- [What you should do]: Which of the lines below contain the string "computer"? Pull each one out of the data.

- [Items listed in a dataset]:
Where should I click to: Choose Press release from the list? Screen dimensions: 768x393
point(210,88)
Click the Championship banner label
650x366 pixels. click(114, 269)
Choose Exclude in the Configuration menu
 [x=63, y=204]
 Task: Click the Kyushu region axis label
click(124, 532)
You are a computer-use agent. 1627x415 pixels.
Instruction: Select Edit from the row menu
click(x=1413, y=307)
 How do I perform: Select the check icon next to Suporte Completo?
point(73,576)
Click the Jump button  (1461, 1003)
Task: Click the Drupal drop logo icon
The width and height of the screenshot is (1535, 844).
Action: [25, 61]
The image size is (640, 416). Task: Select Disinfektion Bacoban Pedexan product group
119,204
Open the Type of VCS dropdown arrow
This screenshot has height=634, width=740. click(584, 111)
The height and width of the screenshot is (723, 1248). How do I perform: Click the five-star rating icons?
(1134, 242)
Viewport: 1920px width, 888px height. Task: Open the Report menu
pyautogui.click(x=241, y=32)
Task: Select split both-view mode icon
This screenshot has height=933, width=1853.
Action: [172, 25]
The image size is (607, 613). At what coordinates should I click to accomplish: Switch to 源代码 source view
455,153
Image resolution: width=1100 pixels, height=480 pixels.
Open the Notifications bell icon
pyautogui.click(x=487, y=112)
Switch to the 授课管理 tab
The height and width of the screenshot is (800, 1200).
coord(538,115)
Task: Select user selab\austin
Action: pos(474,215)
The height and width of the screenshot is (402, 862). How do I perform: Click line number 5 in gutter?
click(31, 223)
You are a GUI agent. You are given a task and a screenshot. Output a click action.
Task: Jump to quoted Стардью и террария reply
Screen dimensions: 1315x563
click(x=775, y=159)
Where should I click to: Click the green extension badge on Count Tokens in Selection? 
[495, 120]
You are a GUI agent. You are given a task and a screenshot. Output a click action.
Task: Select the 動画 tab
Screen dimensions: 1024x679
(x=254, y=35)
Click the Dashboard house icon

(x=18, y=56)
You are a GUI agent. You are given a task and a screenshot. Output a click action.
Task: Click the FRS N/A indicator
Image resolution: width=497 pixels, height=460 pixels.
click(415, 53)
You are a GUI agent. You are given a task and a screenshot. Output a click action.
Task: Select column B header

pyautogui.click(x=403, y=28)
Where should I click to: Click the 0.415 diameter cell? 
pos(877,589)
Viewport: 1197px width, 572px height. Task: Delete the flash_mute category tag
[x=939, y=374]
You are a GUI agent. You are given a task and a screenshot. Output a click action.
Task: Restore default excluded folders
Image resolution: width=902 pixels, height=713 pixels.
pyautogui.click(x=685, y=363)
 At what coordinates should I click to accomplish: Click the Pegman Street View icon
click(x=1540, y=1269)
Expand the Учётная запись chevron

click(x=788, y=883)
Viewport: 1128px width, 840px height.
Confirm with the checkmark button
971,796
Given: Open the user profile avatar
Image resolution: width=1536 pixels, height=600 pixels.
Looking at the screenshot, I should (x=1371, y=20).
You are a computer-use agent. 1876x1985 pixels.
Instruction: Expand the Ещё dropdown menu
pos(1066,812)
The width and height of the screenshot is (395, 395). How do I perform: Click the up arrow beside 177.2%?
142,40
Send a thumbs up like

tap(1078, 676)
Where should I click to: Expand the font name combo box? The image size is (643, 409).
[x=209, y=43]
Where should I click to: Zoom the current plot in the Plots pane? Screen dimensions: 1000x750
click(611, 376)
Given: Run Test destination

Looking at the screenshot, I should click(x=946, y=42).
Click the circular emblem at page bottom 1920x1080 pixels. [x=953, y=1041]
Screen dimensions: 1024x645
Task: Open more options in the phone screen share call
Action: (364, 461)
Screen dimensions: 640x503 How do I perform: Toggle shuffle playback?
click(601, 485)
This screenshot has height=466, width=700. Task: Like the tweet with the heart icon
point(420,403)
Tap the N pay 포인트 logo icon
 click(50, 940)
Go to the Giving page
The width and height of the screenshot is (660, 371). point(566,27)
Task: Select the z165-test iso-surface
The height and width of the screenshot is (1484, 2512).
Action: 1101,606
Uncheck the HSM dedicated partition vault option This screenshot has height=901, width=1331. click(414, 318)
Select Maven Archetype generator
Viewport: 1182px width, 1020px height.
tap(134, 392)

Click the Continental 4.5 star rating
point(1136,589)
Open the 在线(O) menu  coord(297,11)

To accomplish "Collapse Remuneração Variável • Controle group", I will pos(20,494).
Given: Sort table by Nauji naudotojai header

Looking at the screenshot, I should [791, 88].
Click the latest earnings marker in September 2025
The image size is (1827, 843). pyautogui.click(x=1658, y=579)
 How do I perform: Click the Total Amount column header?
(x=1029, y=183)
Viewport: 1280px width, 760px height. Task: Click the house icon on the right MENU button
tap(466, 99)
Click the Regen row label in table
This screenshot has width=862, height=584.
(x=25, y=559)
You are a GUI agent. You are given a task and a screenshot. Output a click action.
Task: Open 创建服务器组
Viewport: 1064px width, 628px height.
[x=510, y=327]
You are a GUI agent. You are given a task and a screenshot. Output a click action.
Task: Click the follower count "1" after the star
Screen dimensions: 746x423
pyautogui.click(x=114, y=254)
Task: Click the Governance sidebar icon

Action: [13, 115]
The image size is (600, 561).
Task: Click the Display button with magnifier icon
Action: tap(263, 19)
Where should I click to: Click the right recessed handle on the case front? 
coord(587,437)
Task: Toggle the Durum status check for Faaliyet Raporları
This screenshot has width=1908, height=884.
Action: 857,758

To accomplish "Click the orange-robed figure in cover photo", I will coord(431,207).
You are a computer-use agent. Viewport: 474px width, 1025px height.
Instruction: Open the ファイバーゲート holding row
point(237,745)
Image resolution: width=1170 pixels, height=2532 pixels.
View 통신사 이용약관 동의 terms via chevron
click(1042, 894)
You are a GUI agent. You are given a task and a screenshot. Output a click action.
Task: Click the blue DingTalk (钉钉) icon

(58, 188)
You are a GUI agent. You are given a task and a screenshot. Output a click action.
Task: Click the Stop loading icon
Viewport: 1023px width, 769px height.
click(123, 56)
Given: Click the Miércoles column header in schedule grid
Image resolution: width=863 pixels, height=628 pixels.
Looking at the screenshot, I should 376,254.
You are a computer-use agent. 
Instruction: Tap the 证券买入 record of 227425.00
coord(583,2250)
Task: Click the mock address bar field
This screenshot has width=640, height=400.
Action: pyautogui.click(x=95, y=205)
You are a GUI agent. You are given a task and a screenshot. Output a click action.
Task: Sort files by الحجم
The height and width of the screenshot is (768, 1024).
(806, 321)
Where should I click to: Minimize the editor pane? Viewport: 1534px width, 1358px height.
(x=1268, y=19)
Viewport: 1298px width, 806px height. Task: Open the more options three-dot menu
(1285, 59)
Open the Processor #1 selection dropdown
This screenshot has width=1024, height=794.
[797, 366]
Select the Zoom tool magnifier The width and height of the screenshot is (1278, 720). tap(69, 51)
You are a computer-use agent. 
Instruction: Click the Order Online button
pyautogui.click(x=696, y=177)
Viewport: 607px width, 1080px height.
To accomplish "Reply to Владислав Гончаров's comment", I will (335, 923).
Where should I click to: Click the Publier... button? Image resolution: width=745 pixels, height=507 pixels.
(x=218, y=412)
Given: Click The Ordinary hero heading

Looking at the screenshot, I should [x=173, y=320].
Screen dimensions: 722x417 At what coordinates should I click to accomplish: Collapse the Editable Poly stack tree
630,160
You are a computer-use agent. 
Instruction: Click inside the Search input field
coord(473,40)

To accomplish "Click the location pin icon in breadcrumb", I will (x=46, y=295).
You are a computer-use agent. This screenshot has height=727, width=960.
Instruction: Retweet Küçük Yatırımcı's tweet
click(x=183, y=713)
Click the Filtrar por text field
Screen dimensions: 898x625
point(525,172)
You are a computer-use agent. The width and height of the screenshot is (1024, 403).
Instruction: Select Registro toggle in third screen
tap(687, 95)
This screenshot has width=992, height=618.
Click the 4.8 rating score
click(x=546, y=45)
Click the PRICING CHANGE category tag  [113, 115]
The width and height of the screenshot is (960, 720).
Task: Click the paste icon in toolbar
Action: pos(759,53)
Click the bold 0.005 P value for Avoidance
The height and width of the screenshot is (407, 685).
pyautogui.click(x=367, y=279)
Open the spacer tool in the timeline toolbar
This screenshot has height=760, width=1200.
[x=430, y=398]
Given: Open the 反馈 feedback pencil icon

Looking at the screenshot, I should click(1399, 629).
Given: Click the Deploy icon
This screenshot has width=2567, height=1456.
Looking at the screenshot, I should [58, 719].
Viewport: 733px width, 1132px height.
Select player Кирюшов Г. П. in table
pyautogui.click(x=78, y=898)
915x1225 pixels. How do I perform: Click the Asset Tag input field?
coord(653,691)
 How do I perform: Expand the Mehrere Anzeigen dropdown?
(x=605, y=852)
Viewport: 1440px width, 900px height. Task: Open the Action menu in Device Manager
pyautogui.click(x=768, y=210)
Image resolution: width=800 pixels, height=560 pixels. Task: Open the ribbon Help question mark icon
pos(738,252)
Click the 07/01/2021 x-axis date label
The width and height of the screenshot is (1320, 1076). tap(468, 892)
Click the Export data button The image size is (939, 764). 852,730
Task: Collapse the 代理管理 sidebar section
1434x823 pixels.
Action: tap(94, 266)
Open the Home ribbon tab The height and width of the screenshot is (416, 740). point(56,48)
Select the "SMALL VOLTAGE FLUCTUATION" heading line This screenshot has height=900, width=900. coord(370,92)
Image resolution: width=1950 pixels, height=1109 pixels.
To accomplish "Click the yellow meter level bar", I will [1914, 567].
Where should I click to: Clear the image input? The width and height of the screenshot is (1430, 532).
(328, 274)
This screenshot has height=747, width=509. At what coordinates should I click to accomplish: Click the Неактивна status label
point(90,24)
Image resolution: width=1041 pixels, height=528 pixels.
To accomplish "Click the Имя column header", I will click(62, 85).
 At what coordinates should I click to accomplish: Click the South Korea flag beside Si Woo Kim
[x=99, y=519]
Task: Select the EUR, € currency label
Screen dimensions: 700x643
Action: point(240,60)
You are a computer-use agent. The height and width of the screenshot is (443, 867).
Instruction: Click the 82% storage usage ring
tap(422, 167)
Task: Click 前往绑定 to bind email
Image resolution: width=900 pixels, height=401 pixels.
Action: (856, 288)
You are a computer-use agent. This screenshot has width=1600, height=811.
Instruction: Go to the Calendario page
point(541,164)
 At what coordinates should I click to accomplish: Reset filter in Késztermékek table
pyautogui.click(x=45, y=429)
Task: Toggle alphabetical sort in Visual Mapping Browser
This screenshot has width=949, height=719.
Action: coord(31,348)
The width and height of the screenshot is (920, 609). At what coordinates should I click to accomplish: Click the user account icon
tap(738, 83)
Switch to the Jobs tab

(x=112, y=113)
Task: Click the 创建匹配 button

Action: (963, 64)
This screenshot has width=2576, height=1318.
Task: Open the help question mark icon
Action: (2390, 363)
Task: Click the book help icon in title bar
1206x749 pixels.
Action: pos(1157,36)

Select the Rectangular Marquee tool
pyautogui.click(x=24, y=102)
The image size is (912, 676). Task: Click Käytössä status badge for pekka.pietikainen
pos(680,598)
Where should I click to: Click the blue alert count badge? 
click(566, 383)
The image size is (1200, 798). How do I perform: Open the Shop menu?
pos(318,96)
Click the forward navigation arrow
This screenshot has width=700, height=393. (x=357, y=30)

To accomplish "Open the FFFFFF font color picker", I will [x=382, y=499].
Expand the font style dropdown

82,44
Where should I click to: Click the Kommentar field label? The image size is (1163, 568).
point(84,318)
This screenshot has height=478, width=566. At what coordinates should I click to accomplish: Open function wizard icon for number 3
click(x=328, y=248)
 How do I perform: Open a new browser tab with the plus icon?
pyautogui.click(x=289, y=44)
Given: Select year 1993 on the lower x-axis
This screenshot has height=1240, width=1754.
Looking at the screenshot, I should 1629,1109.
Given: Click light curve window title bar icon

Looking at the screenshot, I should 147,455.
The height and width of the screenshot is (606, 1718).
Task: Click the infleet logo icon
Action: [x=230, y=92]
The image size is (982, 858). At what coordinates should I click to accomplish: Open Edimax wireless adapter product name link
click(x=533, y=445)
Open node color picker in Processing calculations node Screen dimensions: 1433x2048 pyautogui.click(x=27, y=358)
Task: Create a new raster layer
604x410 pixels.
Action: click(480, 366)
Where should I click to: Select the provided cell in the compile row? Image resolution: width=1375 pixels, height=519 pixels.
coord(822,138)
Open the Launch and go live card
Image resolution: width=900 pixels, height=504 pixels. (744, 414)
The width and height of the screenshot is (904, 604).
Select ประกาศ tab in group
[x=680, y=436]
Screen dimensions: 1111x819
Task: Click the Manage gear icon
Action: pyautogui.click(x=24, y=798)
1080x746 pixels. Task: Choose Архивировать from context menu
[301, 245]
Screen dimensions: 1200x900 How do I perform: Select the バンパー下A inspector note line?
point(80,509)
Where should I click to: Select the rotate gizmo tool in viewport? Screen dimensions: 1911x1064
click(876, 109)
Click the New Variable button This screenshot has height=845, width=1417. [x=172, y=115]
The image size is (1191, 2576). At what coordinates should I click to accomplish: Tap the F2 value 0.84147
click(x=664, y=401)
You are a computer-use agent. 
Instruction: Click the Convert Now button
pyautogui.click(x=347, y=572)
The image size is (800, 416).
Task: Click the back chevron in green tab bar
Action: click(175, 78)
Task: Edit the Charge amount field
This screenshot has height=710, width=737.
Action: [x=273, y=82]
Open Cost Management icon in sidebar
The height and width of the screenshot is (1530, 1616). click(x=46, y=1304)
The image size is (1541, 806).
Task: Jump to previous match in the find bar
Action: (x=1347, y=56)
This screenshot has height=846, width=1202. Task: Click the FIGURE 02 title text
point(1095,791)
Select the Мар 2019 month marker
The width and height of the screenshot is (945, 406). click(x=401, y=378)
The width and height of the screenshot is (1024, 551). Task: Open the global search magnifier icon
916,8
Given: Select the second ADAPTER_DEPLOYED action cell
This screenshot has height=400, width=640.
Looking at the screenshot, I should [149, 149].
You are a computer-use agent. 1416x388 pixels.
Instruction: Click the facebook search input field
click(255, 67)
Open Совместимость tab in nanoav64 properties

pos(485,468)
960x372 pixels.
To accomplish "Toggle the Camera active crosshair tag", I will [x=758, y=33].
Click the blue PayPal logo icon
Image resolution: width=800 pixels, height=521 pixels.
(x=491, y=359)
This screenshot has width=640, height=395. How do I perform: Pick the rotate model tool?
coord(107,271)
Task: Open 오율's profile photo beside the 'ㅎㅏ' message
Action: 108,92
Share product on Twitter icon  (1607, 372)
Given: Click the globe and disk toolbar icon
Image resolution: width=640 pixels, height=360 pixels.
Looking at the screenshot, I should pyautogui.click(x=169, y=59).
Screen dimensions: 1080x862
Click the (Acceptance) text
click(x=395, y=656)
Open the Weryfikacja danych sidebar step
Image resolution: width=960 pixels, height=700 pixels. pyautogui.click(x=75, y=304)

- [Answer for this exercise]:
You are a computer-use agent. 1627x415 pixels.
You are a computer-use agent. 1876x1985 pixels.
You are a computer-use agent. Viewport: 474px width, 1025px height.
You are a computer-use agent. 
You are a computer-use agent. 
You are a computer-use agent. 
You are a computer-use agent. This screenshot has height=727, width=960.
You are a computer-use agent. The width and height of the screenshot is (1024, 403).
You are a computer-use agent. The height and width of the screenshot is (443, 867).
You are a computer-use agent. This screenshot has width=1600, height=811.
You are a computer-use agent. 
You are a computer-use agent. 1416x388 pixels.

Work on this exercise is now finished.